Induction of late airway response was involved in serum antigen-specific immunoglobulin G in rats.

Abstract The antigen-induced immediate airway response (IAR) has been considered a form of bronchoconstriction mainly provoked by histamine and leukotriene C 4 /D 4 /E 4 , which are released by stimulation by antigen-specific IgE. However, the pathophysiological features of the antigen-induced late airway response (LAR) are not yet fully understood. In the present study, sensitized rats were repeatedly exposed to ovalbumin (OVA) to induce IAR and LAR, and the immunological profiles of IAR and LAR were examined.

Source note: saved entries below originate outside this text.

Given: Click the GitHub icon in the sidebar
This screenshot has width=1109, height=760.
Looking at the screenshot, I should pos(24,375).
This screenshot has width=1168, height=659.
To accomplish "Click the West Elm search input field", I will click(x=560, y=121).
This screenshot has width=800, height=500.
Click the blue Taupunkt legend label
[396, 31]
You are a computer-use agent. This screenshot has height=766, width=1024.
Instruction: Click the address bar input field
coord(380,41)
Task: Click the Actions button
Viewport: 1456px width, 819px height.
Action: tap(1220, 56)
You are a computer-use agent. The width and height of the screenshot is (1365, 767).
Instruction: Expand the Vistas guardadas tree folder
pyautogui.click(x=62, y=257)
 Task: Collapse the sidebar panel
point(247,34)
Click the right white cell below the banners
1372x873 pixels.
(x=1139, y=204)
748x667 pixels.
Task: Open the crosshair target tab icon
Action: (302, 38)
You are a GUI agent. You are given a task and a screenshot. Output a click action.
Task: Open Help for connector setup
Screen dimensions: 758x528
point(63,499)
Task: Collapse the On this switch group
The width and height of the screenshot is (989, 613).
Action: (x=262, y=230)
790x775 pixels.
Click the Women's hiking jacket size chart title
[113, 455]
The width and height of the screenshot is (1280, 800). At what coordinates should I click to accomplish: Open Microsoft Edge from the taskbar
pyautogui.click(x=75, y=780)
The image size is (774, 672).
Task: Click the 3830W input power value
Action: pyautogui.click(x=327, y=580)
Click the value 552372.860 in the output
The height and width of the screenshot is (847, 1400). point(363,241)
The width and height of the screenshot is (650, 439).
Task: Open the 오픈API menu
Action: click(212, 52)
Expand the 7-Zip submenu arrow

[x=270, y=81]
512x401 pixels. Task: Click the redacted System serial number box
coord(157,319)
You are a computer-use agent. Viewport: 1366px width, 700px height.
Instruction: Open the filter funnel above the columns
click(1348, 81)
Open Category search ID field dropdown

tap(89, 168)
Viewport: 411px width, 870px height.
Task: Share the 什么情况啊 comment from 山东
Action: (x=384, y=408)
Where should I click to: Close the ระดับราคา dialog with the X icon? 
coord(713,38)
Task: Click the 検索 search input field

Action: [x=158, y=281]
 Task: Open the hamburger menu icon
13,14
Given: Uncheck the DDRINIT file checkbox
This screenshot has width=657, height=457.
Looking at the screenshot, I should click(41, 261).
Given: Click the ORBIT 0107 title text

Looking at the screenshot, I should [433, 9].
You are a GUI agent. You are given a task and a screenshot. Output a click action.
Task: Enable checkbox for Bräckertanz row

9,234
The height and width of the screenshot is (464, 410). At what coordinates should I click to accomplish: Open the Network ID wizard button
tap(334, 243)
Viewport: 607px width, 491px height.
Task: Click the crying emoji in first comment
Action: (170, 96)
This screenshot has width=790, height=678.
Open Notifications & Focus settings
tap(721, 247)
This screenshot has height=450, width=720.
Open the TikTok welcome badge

The first antigen inhalation induced only IAR but not LAR. However, the second antigen inhalation 7 days after IAR induced LAR but not IAR. Tumor necrosis factor (TNF)-α level in BALF in LAR was significantly higher than that in IAR, although there were no differences in histamine, leukotriene C 4 /D 4 /E 4 , interleukin (IL)-1β, or IL-13 levels between IAR and LAR. Serum antigen-specific IgE titer was high in both IAR and LAR, but serum antigen-specific IgG, IgG1, and IgG2a titers were dramatically high in LAR but not IAR. There were significant correlations between antigen-specific IgG, IgG1, and IgG2a titers and LAR. Interestingly, LAR could be induced in normal rats by transfer of serum from LAR rats, which exhibited high antigen-specific IgG, IgG1, and IgG2a titers. In conclusion, these findings suggest that repeated antigen inhalation converts IAR to LAR, and that LAR is a reaction triggered by antigen-specific IgG and involving TNF-α. This is the first study to directly suggest the involvement of antigen-specific IgG in the induction of LAR.